ОТРЫВОК>
Структура оперы отсылает, впрочем, не столько к античной драме, сколько к опытам с ней Стравинского. Тут и фигура рассказчика, как в “Царе Эдипе”, или чтицы, которая выступает от лица героини (как в “Персефоне”): в “Носферату” это роль Корифея, отданная Алле Демидовой. Тут и синкретизм музыки, визуального и пластического искусств. Наконец, это, по замыслу либреттиста, история Персефоны, обрученной с Аидом-Носферату. Только эта Персефона сходит в царство смерти безвозвратно – изолированному означающему не суждено вписаться в смысловую цепочку, цикл умирающего-воскресающего божества.

ПРЕДОСТАВЛЕННЫЕ СТРОКИ>
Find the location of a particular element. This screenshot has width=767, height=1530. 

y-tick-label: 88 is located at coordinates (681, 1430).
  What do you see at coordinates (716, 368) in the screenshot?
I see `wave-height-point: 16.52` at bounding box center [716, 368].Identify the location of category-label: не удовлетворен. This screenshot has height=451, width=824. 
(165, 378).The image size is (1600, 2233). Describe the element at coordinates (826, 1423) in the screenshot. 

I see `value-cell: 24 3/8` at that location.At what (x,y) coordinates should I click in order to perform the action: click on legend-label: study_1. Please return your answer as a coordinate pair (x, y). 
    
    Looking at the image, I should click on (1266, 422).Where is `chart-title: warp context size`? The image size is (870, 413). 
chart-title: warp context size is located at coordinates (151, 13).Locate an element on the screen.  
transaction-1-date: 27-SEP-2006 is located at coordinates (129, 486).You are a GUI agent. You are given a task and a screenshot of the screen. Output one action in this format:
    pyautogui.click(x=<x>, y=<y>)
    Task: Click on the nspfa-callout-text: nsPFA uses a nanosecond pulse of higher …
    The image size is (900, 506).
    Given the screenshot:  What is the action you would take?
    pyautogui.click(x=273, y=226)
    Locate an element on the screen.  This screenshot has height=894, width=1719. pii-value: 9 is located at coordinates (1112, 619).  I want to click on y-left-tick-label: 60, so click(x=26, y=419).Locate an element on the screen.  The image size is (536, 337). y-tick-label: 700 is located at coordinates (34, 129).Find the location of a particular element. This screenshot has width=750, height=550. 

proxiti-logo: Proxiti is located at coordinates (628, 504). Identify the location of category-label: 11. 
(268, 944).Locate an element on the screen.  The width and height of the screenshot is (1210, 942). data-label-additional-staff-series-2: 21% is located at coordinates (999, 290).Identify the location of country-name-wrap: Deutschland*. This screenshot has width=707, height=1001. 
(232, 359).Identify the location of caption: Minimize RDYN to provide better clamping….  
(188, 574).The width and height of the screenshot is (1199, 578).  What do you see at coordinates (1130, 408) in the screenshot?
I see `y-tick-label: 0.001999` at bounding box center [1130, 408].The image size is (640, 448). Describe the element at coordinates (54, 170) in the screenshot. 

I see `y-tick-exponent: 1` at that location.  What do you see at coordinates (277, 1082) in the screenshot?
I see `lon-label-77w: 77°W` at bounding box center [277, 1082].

ЗАДАНИЯ ДЛЯ ВЫПОЛНЕНИЯ>
[a] Проверьте по отрывку, верны ли утверждения: (i) роль Корифея в опере исполняет Алла Демидова; (ii) Персефона в этой опере возвращается из царства смерти; (iii) структура оперы отсылает прежде всего к античной драме. Для каждого ответьте «да» или «нет» и приведите решающие слова из отрывка дословно.
[b] С кем обручена Персефона по замыслу либреттиста, согласно отрывку?
Строки для работы не понадобятся.

ОТВЕТЫ ПО НОМЕРАМ>
[a]
(i) Да: «в “Носферату” это роль Корифея, отданная Алле Демидовой».
(ii) Нет: «Только эта Персефона сходит в царство смерти безвозвратно».
(iii) Нет: «Структура оперы отсылает, впрочем, не столько к античной драме, сколько к опытам с ней Стравинского».

[b] С Аидом-Носферату.